Methods: We analyzed hearts from Atrogin-1 knock-out (KO) mice from 6 mo. onwards until death, and compared it to that of age- and sex-matched controls. Functional, immunofluorescence and electron microscopy analyses were performed. Markers of ER/SR stress and autophagy/lysosome systems were investigated by RTqPCR and WB. In vivo pulsed SILAC proteomics and bioinformatics, Co-IP, in vitro assays and in vivo viral silencing were performed to identify novel targets of Atrogin-1.
Results: By using in vivo and in vitro assays we identified a novel target of Atrogin-1, the ESCRTIII protein CHMP2B, that plays a fundamental role in autophagy. Failure to degrade CHMP2B in Atrogin-1 KO mice caused autophagy impairment, accumulation of intracellular protein aggregates, activation of the unfolded protein response and subsequent CM apoptosis, all of which increased progressively during ageing. The alterations in cellular proteostasis resulted in cardiomyopathy with a restrictive pattern, characterized by myocardial remodelling with interstitial fibrosis, diastolic dysfunction (Edt, KO: 20.7±2.7 vs WT: 27.8±5.7, in msec), arrhythmias and secondary LA and ventricular remodelling, as well as CM hypertrophy (CM area, KO: 289.34±2.23 vs WT: 236.77±1.64, in μm2). Aged Atrogin-1 KO mice had reduced tolerance to treadmill exercise compared to controls, and shortened life span (KO: 17±1 vs WT: 24±1.2, in mo.). In vivo reduction of CHMP2B protein level in the KO mice restored normal autophagy and protected CMs from cell death resulting from CHMP2B proteotoxicity.

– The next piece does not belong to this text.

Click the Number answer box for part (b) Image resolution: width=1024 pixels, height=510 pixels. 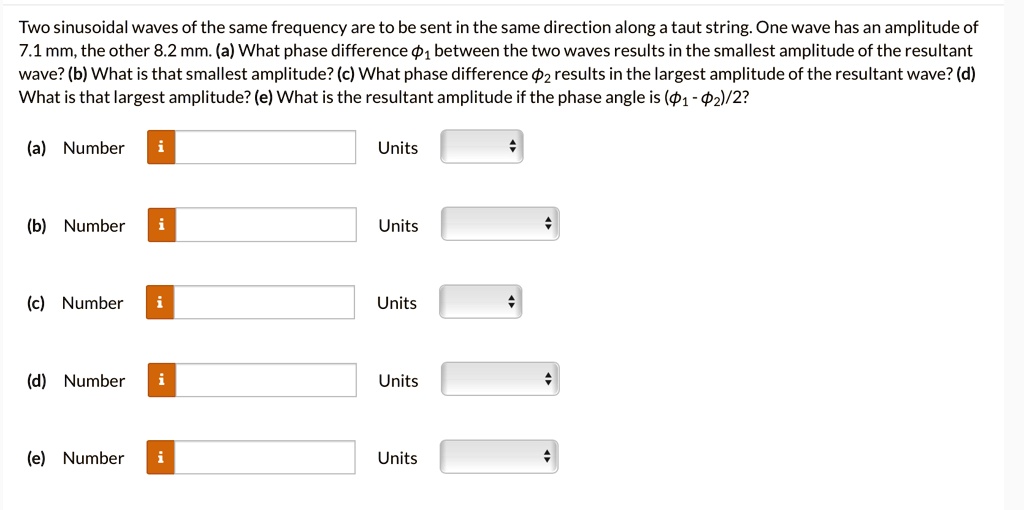pos(265,225)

Conclusions: Our data highlight the importance of regulated proteolysis in the heart and show that the loss of Atrogin-1 per se is sufficient to cause cardiac damage, which evolves into cardiomyopathy when protein quality control becomes less efficient, as occurring in aging. Such cardiomyopathy represents a novel model of proteotoxic myocardial remodelling and will be useful to determine the mechanism of impaired proteostasis to CM damage.